OBJETIVO ESTRATÉGICO
Interculturizar desde la contemporaneidad, así como, fomentar un modelo de ocio y turismo cultural diferente en España, dentro del territorio de la Región de Murcia y concretamente en el municipio de Lorca.

OBJETIVOS ESPECÍFICOS

  • Descubrir las culturas de los antepasados que habitaban Lorca y alrededores.
  • Fomentar el conocimiento de los distintos caminos históricos que han conformado nuestros territorios, poniendo en valor los tesoros del patrimonio local.
  • Impulsar el conocimiento de la cultura judía contemporánea, evidenciando las relaciones actuales y la huella sefardí (española) por todo el mundo, a través de propuestas multidisciplinares.
  • Dar a conocer y promover artistas regionales, planteando una relación directa o indirecta con la cultura judía.

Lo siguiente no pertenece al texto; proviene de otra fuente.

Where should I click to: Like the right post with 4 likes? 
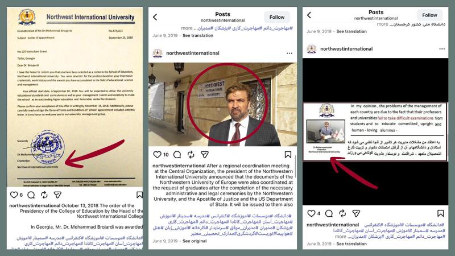311,213
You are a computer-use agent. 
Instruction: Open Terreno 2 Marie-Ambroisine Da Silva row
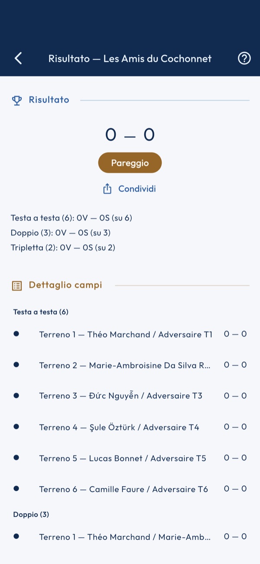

  • Ofrecer espectáculos de artistas nacionales e internacionales vinculados a dicha cultura.
  • Programar el mayor número factible de actividades principales, tales como: la música (de cualquier género y estilo), las artes escénicas (teatro, danza, títeres, …) y las artes plásticas, el cine y la fotografía, la literatura (narrativa o poética), el humor y el pensamiento filosófico, etc. Así como una nutrida muestra de propuestas complementarias.